Relações malditas numa trama de horror não são tão comuns quanto se pensa, e criar um contraponto de malícia e crueldade para Fiona, logo quando a Suprema se encontrava tão só, foi simplesmente genial. Danny Huston e Jessica Lange meio que pegaram fogo em cena, sem necessidade de nenhuma piromante. Os espíritos em AHS sempre são sexuais e não foi diferente com o Bárbaro. O mais importante é que deu para entender mais os motivos e a origem do serial killer na série, numa sequência espetacular onde ele narra sua silenciosa vigília por Fiona durante todos os anos em que se viu preso na Academia. A partir daqui, da para notar que Coven quer mesmo brincar com a tenuidade das convenções como bem e mal, pois não tem como não se divertir com os diálogos do casal e mesmo que de uma forma estranha, torcer pelo romance.

Daí que quando Fiona se descreve como um ser humano vil o bastante para acabar com o próprio futuro da filha, descobrimos que Cordelia abraçou definitivamente o lado que mais a aproxima da mãe. O novo dom de Delia continua trazendo as prováveis consequências de um mundo sem o véu das mentiras, assim, com a certeza de que Fiona mais uma vez pôs o seu desejo pelo eterno na frente do próprio clã, a diretora da Academia começa a agir. É sujo usar de um jogo de interesses para atrair as suas protegidas para guerra contra mãe, mas foi com ela que Delia aprendeu a ser desse jeito. Eu gostei da imposição e do crescimento dado à personagem, que puxou também a evolução de Zoe para trama.

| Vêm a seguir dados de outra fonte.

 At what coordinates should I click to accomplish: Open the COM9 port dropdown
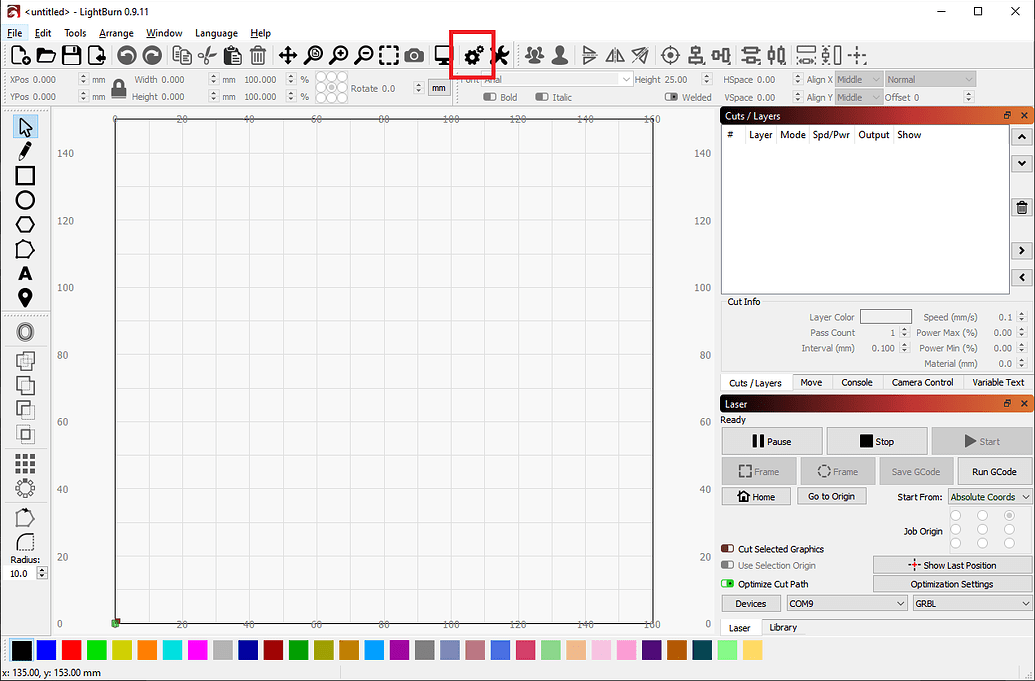tap(846, 603)
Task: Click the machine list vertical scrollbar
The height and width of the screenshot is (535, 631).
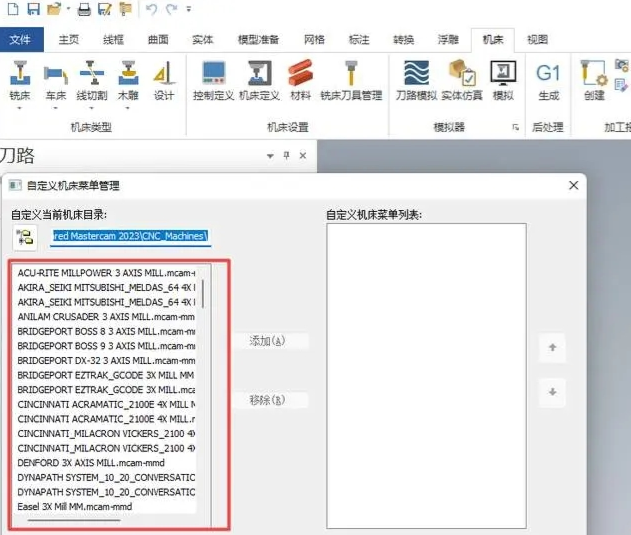Action: point(204,293)
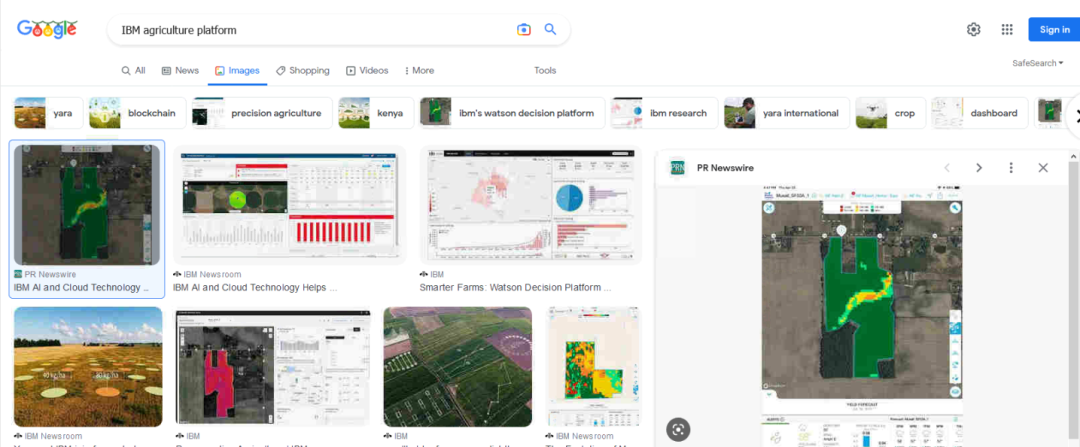
Task: Open the settings gear icon
Action: 973,30
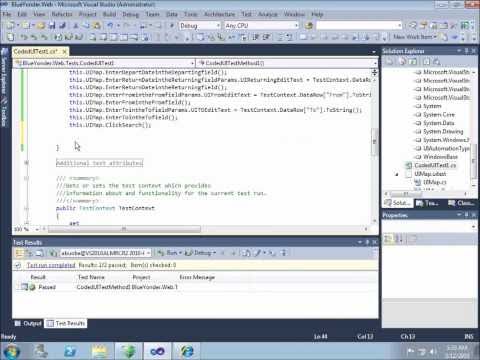Viewport: 480px width, 360px height.
Task: Click the Categorized view icon in Properties panel
Action: pos(388,239)

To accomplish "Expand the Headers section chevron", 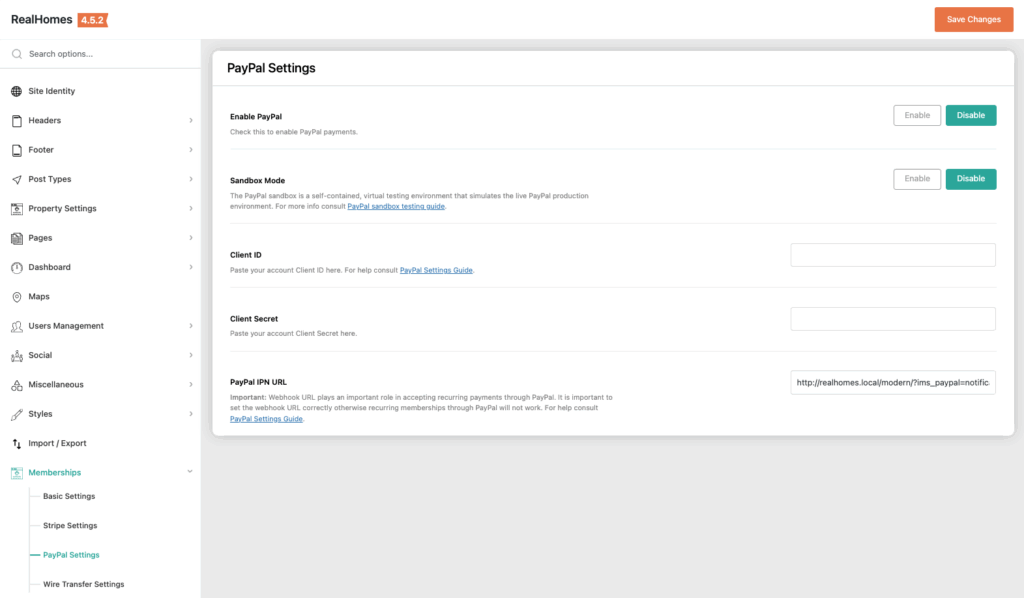I will pos(190,121).
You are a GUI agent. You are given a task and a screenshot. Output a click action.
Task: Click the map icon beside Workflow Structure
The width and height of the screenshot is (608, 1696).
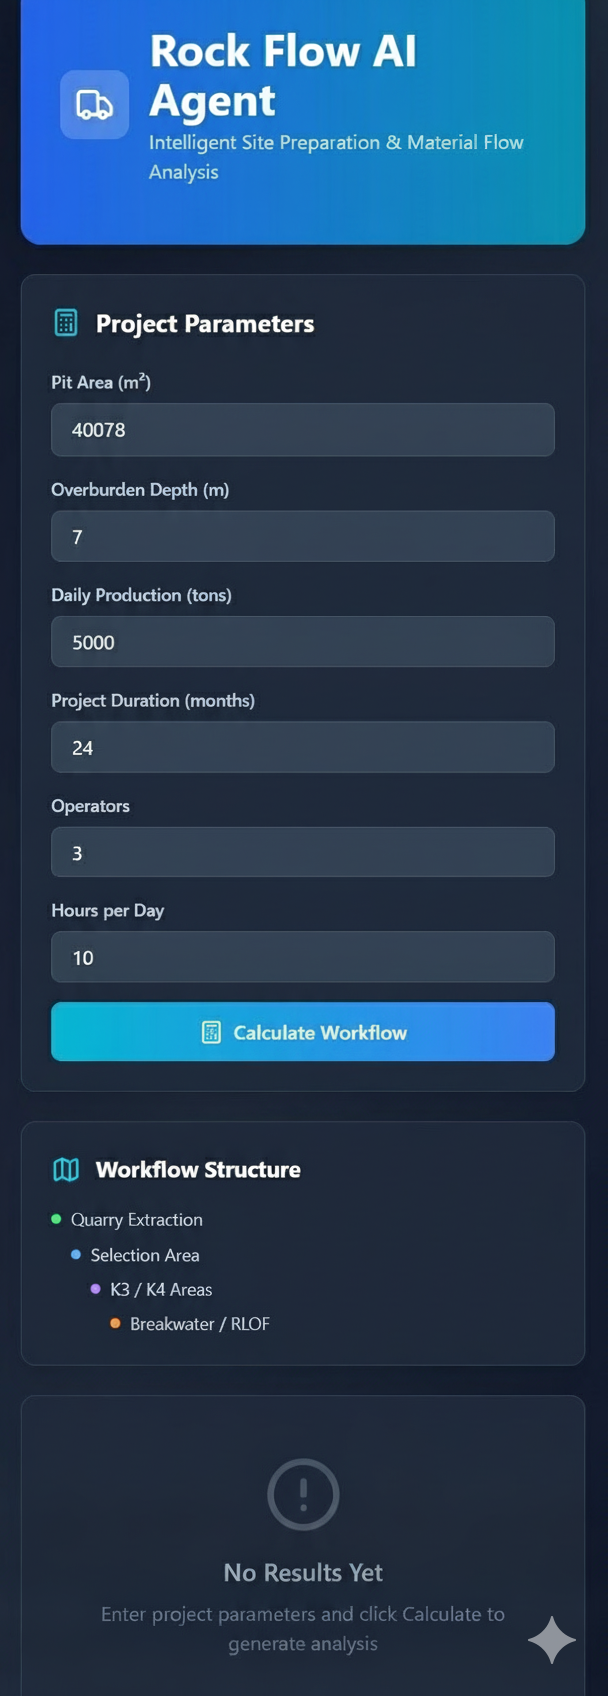66,1169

Sim, finalmente chegamos a Zoe. A bruxa pussycopata cercou-se de morte viva e esta deve ser uma das alegorias mais inspiradas de Coven até aqui. Vejam, foi Zoe que trouxe Kyle de volta, foi Zoe que libertou o Bárbaro e foi Zoe que patrocinou a ressureição de Madison. Para uma personagem que demorou a funcionar, seus caminhos não poderiam estar mais casados com o enredo de necromancia que faz parte de boa parte da trama na temporada. Se o insidioso olhar de ódio enquanto torturava Spalding no episódio passado já denotava a personalidade agressiva da bruxa, a forma que encontrou para confirmar a verdade sobre os reais propósitos de Fiona foi ainda mais cruel. Zoe também protagoniza a sua própria fuga do convencional ao participar de um ménage necrófilo com Kyle e Madison.

Gera-se então um ciclo de inconsequências que parecem ser regra na Academia, afinal Queenie também não escapa ilesa. Ao devotar sua fidelidade para com Marie Laveau, ela trai e reinicia a espiral de ódio quando entrega LaLaurie para a bruxa. É brutal e não tem nada de bento ou esperançoso. Por mais que Coven tenha sido vendida como a mais leve das antologias de AHS, acho que com o fim de The Dead deu para perceber que talvez, tenhamos o encerramento mais cru de todos os anos. É horror antes de tudo, não se esqueçam disto.

P.S.: Me digam, eu chamei de ménage, mas se levarmos em conta que FrankenKyle é formado por partes de vários caras, poderíamos chamar de suruba? Curioso, muito curioso.

P.S.2: Um arsenal para matar todo o clã, é isto que Hank vem preparando.

P.S.3: R.I.P. Spalding, e este nem precisa a Misty trazer de volta.

2 comments

  1. @marianasl_ 27 novembro, 2013 at 20:18 Responder

    Apesar de estar gostando dessa temporada de AHS, eu sinto falta de uma trama central. Talvez eu esteja desatenta, mas para mim parecem varias tramas soltas sobre o mesmo tema (necromancia).Talvez no final tudo fique amarrado e eu entenda o caminho tomado pela série….
    O monólogo citado foi brilhante mesmo e entre outras cenas, trouxe a tona reflexões sobre a vida contemporânea, mas além de refletir, pra onde vai a história? Não sei se consegui me fazer entender…. acho que ficou confuso!!!

    • Zé Guilherme 27 novembro, 2013 at 21:35 Responder

      Eu concordo com você Mariana, estou gostando da temporada, mas sinto falta de unidade nela. Até agora não consegui fazer um link com boa parte das tramas e parece mesmo que tudo é montado para termos um episódio de horror que remeta a necromancia, só que falta algo central. Dizer que "quem é a Nova Suprema?" é o plot principal da temporada (como já vi muitos defendendo) é reduzir a força da série, que ainda está bem aquém de Asylum. Vamos torcer para que essa segunda metade traga respostas e algo mais. Obrigado pelo comentário.